Though this reference included many improvements, the community was relatively slow in migrating from
GRCh37 (introduced in 2009). This was likely for variety of reasons, but maybe most importantly because analysis pipelines are built around the particular version of the reference genome used: any update to the genome requires tens/hundreds/thousands of other dependent reference files to be updated as well, end-to-end concordance checks to ensure the results aren’t affected negatively by the change (often time consuming and complicated to interpret), and then potentially reprocessing your entire cohort (time consuming and computationally expensive).
GRCh38 defined the most complete reference genome to date, including sequence-based representations of centromeres and additional alternate loci representative of a more diverse set of the population. Unfortunately, using the genome as published complicates many bioinformatics analyses, so most projects use the modified
GRCh38_no_alt analysis set. In this build of the genome, (1) the alternate haplotypes are not included, (2) the pseudoautosomal regions on chromosome Y + many centromeric regions have been omitted by hard masking the genome, and (3) the EBV genome was included. This build limits some of the benefits that GRCh38 promised (particularly the alt haplotypes), but as Heng Li pointed out in 2017, there is no perfect reference genome and the no alt analysis set appears to be the best option for now. I’ll also note here that the no alt analysis set is not updated with the new patches of the reference genome, so the years of information we’ve learned about the genome since 2013 is not being leveraged in projects that use it.
Fast forward two years later: all of the major projects I surveyed use the base GRCh38 no alt analysis set as their reference genome, but the number of other sequences or genomes added to that base set varies widely. You can view the sequence dictionaries I considered for yourself, but just eyeballing the data shows:
- The ENCODE consortium includes ERCC and phiX spike-ins sequences.
- The GDC adds many, many sequence decoys and virus sequences.
- A whole range of changes are made to the genome for TOPMed’s RNA-Seq pipeline.

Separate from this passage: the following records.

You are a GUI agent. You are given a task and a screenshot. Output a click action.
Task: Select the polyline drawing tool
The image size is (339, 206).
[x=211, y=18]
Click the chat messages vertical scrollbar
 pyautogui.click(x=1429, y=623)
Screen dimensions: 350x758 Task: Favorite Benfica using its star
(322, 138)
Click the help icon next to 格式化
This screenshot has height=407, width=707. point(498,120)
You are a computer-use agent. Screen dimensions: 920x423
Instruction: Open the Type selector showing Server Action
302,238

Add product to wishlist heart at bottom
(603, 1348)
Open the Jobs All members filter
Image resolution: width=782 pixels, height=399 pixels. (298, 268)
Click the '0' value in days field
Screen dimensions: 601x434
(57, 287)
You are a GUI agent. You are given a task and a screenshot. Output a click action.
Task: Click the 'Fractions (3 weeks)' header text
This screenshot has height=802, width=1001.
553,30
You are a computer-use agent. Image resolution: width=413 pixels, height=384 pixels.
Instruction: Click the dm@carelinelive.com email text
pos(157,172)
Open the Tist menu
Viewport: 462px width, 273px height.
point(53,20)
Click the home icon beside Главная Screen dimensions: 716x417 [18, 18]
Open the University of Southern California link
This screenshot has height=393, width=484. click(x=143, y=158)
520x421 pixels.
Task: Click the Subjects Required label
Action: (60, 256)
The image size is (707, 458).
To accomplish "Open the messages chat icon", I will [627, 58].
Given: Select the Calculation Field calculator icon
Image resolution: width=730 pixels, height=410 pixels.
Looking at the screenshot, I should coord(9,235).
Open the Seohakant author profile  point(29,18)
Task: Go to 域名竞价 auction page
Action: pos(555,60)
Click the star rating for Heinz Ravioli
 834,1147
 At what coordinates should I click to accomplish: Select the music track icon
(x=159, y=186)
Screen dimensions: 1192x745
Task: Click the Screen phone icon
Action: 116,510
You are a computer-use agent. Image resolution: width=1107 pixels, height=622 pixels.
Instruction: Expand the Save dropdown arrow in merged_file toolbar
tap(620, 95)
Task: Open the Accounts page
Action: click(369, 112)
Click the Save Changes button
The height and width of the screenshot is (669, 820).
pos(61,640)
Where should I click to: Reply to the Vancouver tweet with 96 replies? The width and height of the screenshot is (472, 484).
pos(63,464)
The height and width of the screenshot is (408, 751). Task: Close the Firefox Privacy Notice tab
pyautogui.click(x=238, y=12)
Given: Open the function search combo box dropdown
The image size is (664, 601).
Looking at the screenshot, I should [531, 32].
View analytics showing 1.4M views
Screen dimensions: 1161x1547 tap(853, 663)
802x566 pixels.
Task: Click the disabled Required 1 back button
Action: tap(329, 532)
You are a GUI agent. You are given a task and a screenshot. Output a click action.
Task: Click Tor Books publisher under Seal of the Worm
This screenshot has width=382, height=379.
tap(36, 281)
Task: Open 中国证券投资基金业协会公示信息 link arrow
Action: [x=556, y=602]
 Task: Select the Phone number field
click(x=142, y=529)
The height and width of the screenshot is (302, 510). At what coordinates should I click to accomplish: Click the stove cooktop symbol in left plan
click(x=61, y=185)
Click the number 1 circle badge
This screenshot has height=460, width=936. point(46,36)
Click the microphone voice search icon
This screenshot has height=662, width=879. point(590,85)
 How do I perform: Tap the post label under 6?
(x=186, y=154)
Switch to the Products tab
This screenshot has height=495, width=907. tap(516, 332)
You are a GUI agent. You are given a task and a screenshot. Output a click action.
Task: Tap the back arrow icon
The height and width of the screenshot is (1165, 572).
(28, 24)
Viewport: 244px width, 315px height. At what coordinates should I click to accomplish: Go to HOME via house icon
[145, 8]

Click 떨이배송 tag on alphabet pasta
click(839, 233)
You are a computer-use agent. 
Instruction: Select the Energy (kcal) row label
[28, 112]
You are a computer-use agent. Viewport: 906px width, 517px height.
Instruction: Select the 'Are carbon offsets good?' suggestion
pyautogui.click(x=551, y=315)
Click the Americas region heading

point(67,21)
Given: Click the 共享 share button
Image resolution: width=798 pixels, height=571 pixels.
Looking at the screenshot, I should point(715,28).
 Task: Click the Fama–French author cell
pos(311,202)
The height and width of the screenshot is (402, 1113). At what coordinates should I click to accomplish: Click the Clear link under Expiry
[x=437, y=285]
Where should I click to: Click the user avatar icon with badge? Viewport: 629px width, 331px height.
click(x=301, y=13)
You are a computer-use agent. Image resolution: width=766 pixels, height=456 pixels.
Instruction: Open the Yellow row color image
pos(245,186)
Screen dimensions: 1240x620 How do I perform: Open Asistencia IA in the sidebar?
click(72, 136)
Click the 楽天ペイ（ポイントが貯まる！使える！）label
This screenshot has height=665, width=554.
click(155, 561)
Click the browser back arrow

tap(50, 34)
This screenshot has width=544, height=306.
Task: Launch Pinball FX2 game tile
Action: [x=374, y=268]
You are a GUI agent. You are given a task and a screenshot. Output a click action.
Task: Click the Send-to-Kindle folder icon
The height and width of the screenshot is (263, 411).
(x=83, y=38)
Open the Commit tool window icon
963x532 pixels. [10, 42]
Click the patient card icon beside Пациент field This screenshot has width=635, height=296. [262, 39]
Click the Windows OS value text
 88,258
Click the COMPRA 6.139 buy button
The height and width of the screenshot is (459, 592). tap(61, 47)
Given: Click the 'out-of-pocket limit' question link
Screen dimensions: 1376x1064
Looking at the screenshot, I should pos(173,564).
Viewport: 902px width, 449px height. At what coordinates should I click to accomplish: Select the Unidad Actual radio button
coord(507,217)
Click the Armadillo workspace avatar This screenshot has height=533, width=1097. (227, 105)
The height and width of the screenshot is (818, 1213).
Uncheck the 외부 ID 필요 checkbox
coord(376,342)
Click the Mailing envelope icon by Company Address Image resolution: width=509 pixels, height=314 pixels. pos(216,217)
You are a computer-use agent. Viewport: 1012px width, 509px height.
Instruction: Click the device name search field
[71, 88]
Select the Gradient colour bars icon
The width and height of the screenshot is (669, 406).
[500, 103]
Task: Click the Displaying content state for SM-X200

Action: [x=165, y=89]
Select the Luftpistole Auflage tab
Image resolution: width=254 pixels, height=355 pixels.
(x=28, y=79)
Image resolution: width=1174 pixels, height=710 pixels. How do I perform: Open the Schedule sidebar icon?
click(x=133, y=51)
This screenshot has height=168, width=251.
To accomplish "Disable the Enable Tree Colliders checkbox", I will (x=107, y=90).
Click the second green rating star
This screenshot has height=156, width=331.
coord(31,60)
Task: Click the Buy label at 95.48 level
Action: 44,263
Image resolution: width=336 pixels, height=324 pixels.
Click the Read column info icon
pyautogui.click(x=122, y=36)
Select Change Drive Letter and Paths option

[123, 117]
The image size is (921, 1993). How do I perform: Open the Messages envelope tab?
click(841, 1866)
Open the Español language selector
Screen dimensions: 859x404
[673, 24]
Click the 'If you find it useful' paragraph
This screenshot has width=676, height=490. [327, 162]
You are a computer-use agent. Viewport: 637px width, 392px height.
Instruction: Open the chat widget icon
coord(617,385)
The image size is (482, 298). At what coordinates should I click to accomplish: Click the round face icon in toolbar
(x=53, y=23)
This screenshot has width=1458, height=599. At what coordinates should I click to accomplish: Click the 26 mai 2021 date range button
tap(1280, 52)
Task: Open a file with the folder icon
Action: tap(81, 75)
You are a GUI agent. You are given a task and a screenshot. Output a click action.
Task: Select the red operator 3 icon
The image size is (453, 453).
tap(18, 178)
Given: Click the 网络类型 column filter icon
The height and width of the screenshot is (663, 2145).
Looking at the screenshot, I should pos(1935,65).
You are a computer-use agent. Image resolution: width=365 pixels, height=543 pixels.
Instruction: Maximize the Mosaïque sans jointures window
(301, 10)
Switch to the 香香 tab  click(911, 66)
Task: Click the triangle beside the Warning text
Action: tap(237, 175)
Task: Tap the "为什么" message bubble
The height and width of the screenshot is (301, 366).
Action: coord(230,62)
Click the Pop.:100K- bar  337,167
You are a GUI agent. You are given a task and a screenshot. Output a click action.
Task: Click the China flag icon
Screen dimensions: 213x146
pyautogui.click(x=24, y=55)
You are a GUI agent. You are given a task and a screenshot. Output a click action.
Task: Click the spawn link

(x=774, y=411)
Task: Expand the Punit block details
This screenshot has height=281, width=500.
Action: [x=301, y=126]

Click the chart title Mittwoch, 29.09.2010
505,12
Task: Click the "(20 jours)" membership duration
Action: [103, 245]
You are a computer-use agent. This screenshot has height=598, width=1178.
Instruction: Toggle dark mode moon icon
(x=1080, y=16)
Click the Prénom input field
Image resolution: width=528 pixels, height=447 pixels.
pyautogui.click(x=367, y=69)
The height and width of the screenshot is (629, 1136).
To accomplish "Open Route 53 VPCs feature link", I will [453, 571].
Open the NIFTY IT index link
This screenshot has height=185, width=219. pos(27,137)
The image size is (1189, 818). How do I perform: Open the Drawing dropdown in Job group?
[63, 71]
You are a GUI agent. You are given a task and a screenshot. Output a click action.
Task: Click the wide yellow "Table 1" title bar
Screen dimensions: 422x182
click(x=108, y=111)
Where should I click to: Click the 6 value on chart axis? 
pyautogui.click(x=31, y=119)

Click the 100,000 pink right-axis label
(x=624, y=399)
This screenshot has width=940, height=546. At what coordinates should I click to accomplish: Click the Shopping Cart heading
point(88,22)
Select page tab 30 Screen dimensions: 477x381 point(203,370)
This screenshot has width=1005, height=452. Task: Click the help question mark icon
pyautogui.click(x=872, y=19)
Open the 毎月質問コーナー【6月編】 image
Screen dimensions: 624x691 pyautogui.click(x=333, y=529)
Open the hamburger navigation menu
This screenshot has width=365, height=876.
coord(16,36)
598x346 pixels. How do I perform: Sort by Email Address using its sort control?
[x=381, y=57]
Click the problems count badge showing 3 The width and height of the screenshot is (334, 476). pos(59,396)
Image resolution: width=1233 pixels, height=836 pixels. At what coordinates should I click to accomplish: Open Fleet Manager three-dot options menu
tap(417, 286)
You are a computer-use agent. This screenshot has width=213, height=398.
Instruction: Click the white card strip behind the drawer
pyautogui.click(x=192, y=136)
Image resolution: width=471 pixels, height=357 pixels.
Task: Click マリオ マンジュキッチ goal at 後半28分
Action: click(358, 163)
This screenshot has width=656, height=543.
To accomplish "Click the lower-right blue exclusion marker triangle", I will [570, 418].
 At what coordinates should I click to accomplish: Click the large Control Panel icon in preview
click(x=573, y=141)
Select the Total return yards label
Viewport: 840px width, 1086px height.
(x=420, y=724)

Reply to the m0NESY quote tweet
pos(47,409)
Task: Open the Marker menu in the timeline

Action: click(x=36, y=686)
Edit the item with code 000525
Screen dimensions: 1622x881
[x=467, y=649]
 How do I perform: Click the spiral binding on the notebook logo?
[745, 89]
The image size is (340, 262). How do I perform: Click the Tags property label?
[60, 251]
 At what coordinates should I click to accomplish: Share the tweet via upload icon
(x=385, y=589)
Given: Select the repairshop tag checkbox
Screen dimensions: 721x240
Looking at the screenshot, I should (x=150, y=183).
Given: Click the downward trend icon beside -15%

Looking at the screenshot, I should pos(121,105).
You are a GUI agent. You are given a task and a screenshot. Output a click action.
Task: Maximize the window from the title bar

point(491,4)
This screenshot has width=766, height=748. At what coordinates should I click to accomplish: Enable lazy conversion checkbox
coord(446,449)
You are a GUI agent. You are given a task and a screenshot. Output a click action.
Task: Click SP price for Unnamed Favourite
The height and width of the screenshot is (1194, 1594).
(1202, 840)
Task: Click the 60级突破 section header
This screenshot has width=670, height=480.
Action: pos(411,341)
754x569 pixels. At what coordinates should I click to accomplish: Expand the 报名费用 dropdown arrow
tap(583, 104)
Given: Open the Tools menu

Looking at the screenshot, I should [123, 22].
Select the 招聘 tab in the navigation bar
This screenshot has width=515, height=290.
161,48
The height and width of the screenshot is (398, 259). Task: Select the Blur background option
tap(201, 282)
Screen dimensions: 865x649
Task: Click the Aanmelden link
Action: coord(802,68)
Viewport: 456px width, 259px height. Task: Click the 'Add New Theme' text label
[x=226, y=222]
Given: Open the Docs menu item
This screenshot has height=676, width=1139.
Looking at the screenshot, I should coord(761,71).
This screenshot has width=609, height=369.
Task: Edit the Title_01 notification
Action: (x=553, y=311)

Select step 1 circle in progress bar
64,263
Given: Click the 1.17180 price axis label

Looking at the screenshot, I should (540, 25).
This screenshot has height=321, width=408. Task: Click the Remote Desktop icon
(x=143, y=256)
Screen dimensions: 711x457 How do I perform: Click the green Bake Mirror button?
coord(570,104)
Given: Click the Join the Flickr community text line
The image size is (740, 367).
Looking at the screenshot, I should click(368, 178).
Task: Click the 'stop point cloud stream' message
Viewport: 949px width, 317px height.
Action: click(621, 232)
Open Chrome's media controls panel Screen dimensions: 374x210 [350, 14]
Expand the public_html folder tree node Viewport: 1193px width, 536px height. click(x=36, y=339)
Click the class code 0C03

Many tools in bioinformatics expect the sequence dictionary to be exactly the same across samples that are analyzed. This means that any analysis wishing to combine samples from multiple sources will have to rerun alignment from scratch to get things working. With the world generating more next-generation sequencing data than ever before (both in terms of quantity and data per sample such as deep whole-genome sequencing), this is increasingly problematic. For instance, we currently have 11,589 whole-genome BAM files in St. Jude Cloud. At a cost of 30-100 dollars per sample to process in the cloud (alignment + variant calling), you’re looking at a 500,000+ dollar bill to reprocess them. Suffice it to say, that’s not something most research labs can afford to do. Our goal on that project is to serve the community of bioinformatics wishing to use our data, so we think about this problem a lot.
- Migrating analysis pipelines from one version of the genome to another is a huge time sink for the community, so we shouldn’t take changing it lightly.
- The additional alternate haplotypes included in
GRCh38were a step forward, but these loci continue to complicate bioinformatics analyses, so they aren’t leveraged in the projects I surveyed.
- Though we learn more about the genome each year, the no alt analysis set isn’t updated with these findings. This leads to a lot of really interesting incongrueties.
- Here’s an example of one we considered for our RFC.
- The variety of non-standard sequences that are added to reference genomes across complicate cross cohort analysis.
- To my eye, this is most the most interesting point. Including all of these small, non-human sequences may be beneficial or even required depending on your use-case, but when weighing that against the cost introduced to those wishing to combine samples across projects, we have to ask “is it worth it”?
For takeaways, the only thought I have is whether it’s possible to unify the set of non-human sequences used across some major projects.
GRCh39 is indefinitely paused according to the notice currently on the Genome Reference Consortium’s page, but it was recently announced that a new multi-million dollar grant was awarded to expand the genetic diversity in the human genome. Hopefully these thoughts will be considered on our next pass.